When asked about the future of the cultural ties between the United States and Russia, Morsink remained hopeful. “Russian culture is one of the great world cultures.” Morsink believes it will take years to rebuild the relationship between both nations, but that there is a necessity for “Russians to face their past and face their history.”


Pushkin House, the United Kingdom's oldest independent Russian cultural center. Image by Jordan Anderson. 2023.

Exhibition at the British Museum. Image by Jordan Anderson. United Kingdom, 2023.

It is often in times of war that we speak of “cultural losses” as strictly a result of violence. The physical loss and destruction of museums, libraries, cinemas, and personal effects in the melee. Ukraine is no doubt facing this onslaught in full force as Russia increasingly targets Ukrainian cultural sites. There is no doubt among observers that Putin intends to destroy Ukrainian national culture to assert Russian dominance. This violence on such a scale is a catastrophe not only in Ukraine, but for world culture, and risks being forgotten in the midst of such brutal turmoil.

However, it is important to recognize that within this war, cultural losses are being felt on both sides, in entirely separate ways. Ukraine’s loss—the destruction of centuries of history, language, and art—is the heart of this tragedy. And within this is the essential paradox of Putin’s culture war. That is, he is inadvertently harming Russian culture, especially within Russia itself.

This cultural loss is what Morsink calls a “brain drain.” Many artists, activists, and intellectuals in Russia are choosing to flee the country due to the Kremlin’s controlling cultural narrative. 

Last summer, Moscow’s Gogol Center, a well known opposition theater founded by Kirill Serebrennikov, fell under new management. Serebrennikov took to social media to announce the center’s closure as well as its last performance: “I Am Not Taking Part in the War.” 

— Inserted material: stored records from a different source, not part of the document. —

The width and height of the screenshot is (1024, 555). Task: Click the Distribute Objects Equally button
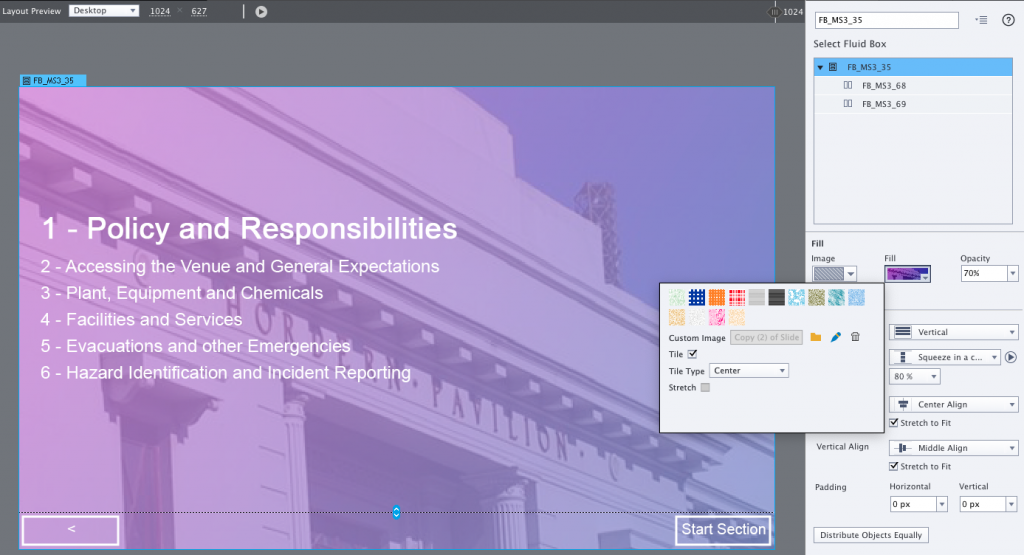(x=870, y=535)
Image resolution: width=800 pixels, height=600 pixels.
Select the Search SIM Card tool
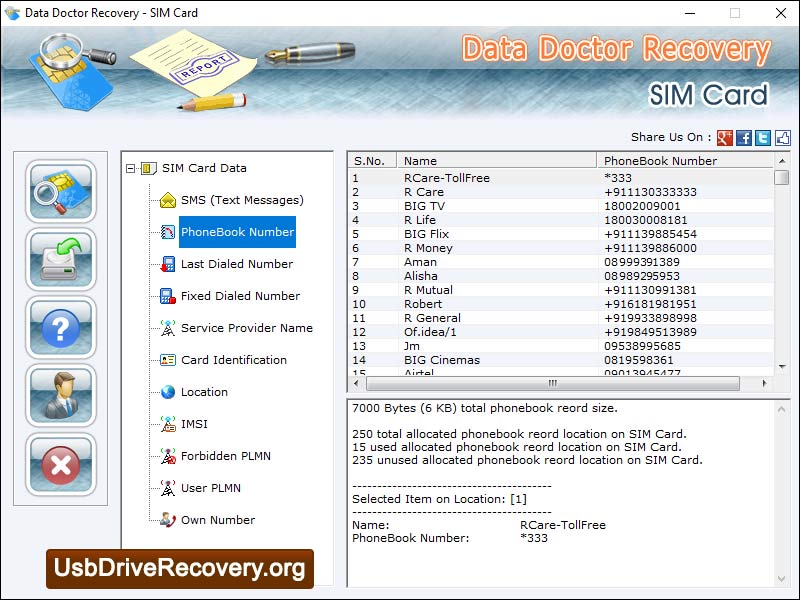coord(60,195)
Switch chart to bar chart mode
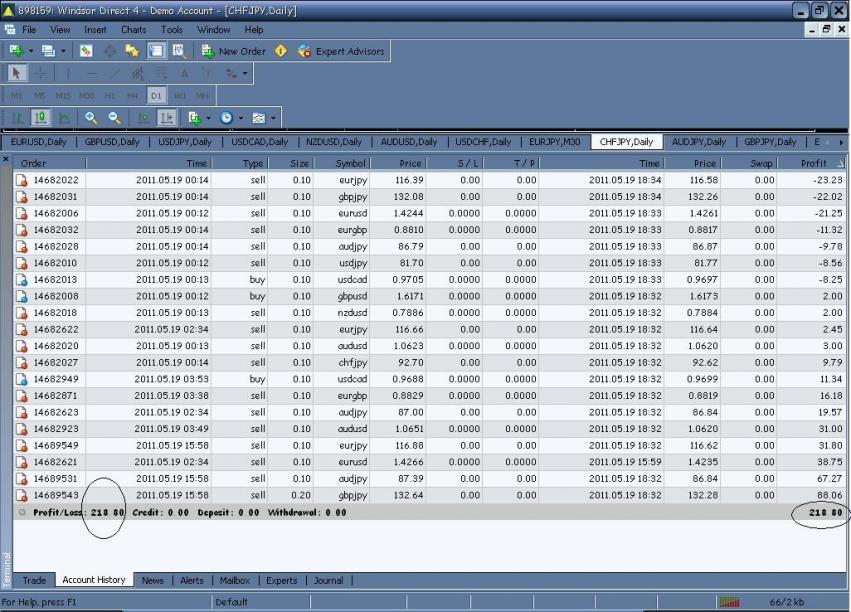 pos(17,118)
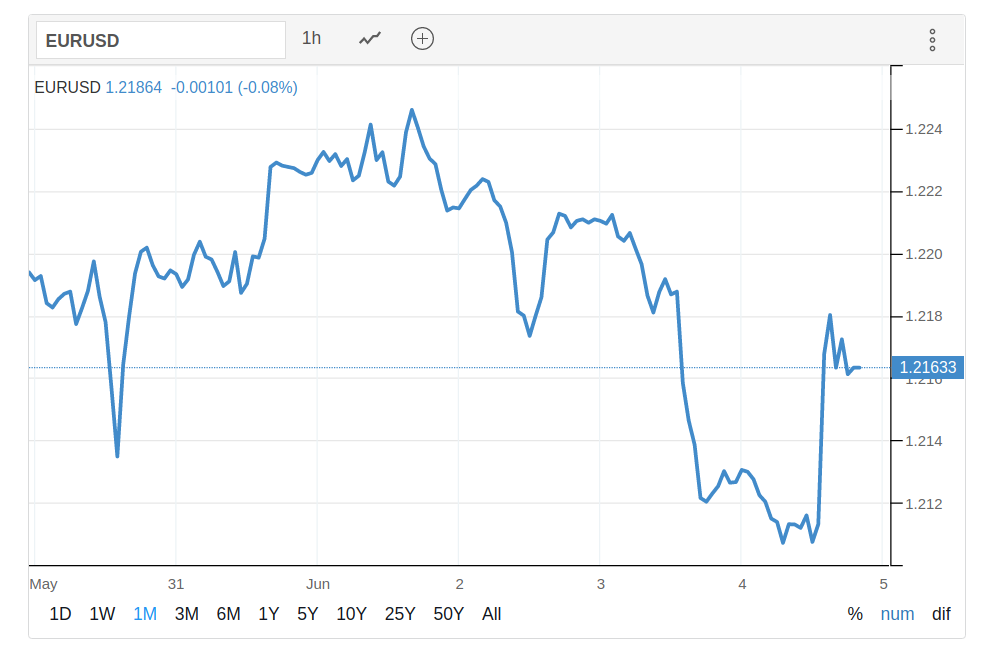Select the 1D time range

point(60,614)
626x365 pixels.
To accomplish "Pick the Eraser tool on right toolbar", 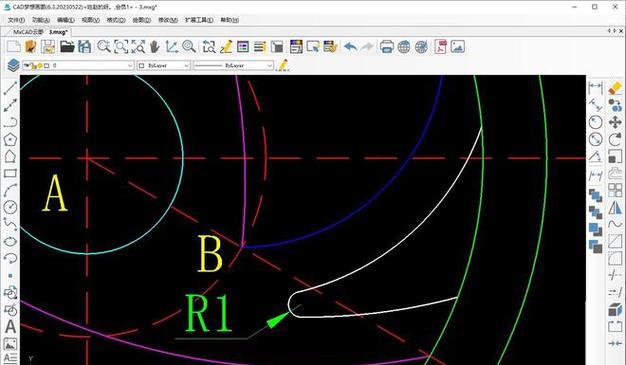I will [x=615, y=87].
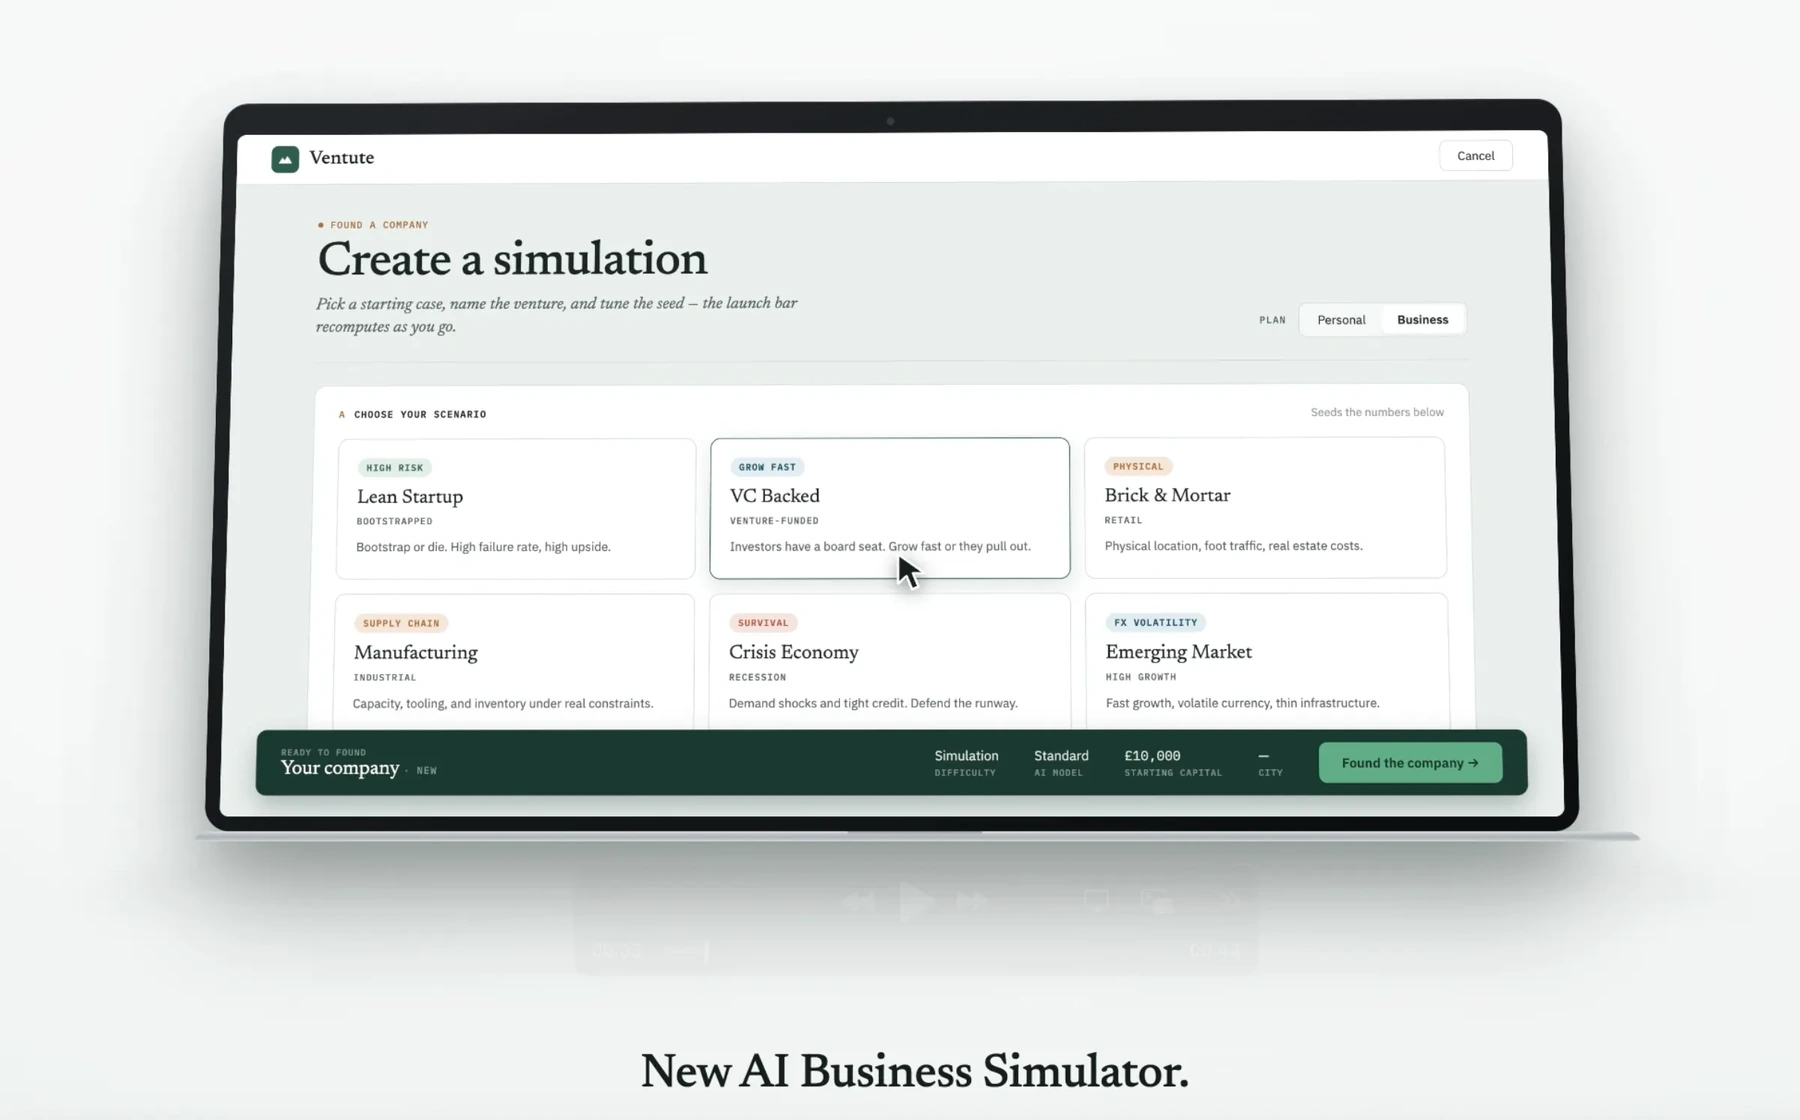Click the SURVIVAL tag badge

(x=763, y=623)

Serebrennikov cites the reason for the sudden closure as the regime’s disapproval of the theater’s “position”: “For being honest. For trying at freedom. For the fact that all the months that the war is going on, in the theater actors, protesting to war, do not go out to bow, ending each play with the image of a pigeon of peace.” 

The closing of the Gogol Center as well as several other theaters and performances in Moscow is a devastating blow to Russian theater. Serebrennikov has since left Russia. 

The increasing state repression is why some Russians have decided to study abroad, like many Russian students at the University of Tartu. It’s in the same vein as Russian director, Andrei Tarkovsky, who left the Soviet Union in 1984, never to return. “The Soviet authorities left me no other choice,” he stated after his films were banned in the USSR. In his mind, he had become “a dead soul, a zero.”

Perhaps this is the fate for many Russian artists and intellectuals within the country who feel dislocated from the Russian regime and its cultural policies, to become “dead souls” and “zeros.”

There is no doubt that remnants of Russian culture—from Pushkin to Tchaikovsky—will continue to be indulged and appreciated throughout the world. However, there is a danger for the continued development of Russian culture. What can come from a nation depriving itself of arts and expression?


Street art on Lambeth Road in London. Image by Jordan Anderson. United Kingdom, 2023.

Despite reactions in the West toward Russian students and artists in protest of the war, the real threat to Russian culture seems to be the Russian regime. Culture remains one of the great advocates of international communication and national identity. 

For Russian culture, Morsink reflects on the loss as a “significant downside.” “The cultural world is a very important world to work on relationships, to create an understanding of each other,” he says. It’s perhaps the last hope in rebuilding relations between Russia and the West in the aftermath of this devastating war. “That is the thing I think we are missing,” he says, “we do not talk anymore.”